WORK TO COMPLETE:
Arrange the rows from the line containing "Click the Devils logo next to Jack Hughes" through the line containing "tap(73, 285)", both included, as a numbered list, skipping any blank lines.

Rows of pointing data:
__________
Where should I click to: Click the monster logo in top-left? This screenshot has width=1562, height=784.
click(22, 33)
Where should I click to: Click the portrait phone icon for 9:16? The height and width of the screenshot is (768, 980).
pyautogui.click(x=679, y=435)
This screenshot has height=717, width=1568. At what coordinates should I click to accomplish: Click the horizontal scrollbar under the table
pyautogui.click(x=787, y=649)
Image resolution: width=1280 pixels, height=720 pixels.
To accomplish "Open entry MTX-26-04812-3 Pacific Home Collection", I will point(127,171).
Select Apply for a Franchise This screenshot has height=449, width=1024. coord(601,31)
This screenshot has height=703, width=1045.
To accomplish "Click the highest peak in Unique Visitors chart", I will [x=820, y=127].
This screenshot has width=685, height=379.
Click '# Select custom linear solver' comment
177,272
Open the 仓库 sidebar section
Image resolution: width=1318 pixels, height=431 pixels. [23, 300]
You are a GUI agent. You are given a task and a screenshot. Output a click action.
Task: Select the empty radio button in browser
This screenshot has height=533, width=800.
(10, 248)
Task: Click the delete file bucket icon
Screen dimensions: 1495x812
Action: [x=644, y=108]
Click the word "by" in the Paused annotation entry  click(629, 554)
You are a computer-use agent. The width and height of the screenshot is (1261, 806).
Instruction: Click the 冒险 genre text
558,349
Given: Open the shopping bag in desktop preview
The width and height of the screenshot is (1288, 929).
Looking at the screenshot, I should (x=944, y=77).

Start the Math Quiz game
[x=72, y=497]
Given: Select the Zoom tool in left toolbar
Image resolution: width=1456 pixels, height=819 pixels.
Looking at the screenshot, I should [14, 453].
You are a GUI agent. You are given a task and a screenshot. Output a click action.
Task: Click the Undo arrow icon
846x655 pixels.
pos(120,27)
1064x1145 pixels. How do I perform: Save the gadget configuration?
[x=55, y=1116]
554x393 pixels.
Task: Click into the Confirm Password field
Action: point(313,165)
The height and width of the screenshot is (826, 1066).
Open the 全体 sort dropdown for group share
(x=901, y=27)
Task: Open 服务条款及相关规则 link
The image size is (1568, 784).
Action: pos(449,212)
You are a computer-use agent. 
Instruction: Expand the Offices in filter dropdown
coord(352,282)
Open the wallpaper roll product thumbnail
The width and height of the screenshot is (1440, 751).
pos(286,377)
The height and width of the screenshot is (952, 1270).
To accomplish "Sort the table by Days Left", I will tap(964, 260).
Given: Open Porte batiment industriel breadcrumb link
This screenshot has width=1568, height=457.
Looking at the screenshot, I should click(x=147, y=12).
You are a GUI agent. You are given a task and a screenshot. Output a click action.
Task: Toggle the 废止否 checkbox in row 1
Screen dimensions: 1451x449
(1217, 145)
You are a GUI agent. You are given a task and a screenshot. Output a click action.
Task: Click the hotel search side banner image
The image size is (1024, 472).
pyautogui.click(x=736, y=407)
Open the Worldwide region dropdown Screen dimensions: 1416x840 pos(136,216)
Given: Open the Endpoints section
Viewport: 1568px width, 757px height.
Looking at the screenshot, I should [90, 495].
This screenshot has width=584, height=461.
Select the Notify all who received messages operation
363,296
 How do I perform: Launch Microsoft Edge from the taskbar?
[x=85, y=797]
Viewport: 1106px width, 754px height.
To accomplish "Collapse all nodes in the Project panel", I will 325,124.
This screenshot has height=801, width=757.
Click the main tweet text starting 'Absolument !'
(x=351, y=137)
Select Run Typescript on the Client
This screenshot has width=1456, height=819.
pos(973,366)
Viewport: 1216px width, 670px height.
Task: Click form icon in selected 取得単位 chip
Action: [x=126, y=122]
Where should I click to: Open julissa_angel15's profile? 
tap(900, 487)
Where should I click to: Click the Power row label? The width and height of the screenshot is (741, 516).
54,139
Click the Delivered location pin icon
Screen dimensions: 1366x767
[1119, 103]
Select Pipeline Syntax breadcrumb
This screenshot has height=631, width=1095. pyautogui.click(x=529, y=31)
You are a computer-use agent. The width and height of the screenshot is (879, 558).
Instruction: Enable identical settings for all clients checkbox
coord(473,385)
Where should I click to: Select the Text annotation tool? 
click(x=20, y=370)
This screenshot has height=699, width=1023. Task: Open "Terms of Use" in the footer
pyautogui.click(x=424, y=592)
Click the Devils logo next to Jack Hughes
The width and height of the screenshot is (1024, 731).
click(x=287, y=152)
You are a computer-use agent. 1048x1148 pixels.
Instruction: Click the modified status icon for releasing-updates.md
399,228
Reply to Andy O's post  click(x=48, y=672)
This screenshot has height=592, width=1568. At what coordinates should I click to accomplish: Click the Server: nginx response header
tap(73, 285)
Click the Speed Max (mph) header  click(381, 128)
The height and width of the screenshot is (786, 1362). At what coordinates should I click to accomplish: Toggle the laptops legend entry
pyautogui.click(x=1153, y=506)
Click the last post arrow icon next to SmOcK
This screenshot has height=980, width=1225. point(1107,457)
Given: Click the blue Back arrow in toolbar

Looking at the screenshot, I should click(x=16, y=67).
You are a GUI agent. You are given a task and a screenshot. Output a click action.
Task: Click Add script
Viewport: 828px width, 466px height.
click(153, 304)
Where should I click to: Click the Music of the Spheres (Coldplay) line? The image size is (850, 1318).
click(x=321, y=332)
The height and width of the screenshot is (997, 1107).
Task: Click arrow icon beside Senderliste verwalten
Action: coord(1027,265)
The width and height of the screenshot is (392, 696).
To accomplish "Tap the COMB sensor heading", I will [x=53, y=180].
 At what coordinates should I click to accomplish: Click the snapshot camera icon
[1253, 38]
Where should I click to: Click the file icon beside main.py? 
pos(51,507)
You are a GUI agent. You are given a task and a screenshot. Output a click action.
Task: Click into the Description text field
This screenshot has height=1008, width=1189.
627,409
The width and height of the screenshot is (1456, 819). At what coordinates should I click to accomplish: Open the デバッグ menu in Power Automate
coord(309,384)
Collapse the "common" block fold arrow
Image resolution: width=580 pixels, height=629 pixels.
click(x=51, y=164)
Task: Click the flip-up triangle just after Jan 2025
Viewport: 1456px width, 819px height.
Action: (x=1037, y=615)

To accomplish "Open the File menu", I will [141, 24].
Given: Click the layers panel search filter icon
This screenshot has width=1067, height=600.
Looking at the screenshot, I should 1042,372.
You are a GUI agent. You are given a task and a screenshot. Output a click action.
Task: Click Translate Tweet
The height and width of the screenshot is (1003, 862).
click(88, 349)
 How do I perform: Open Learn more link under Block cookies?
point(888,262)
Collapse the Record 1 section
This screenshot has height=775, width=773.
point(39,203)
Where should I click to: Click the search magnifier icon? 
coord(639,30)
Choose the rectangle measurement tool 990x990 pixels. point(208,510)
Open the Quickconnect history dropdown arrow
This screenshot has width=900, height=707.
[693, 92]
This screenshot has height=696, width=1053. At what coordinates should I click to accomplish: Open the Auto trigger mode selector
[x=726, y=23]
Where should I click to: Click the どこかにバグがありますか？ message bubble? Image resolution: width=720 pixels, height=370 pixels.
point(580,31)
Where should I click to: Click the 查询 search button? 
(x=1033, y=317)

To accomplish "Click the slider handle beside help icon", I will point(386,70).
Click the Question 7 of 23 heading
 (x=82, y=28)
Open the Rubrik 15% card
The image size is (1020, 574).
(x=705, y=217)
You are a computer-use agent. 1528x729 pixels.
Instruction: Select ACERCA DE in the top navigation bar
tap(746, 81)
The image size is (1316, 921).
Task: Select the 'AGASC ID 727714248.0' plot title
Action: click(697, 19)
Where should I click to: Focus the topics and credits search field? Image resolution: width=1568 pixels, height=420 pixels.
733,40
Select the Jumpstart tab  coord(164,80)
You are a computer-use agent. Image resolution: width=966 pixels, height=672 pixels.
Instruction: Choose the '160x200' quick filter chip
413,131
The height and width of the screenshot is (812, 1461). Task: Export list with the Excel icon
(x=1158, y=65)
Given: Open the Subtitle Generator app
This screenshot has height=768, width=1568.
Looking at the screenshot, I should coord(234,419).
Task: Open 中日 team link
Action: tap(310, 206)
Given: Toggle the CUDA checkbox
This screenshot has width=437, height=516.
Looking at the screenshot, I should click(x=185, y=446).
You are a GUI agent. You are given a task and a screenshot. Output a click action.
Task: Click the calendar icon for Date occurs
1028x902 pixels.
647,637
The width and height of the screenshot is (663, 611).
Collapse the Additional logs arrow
__________
RESPONSE:
1. Click the Devils logo next to Jack Hughes
2. The width and height of the screenshot is (1024, 731).
3. click(x=287, y=152)
4. You are a computer-use agent. 1048x1148 pixels.
5. Instruction: Click the modified status icon for releasing-updates.md
6. 399,228
7. Reply to Andy O's post  click(x=48, y=672)
8. This screenshot has height=592, width=1568. At what coordinates should I click to accomplish: Click the Server: nginx response header
9. tap(73, 285)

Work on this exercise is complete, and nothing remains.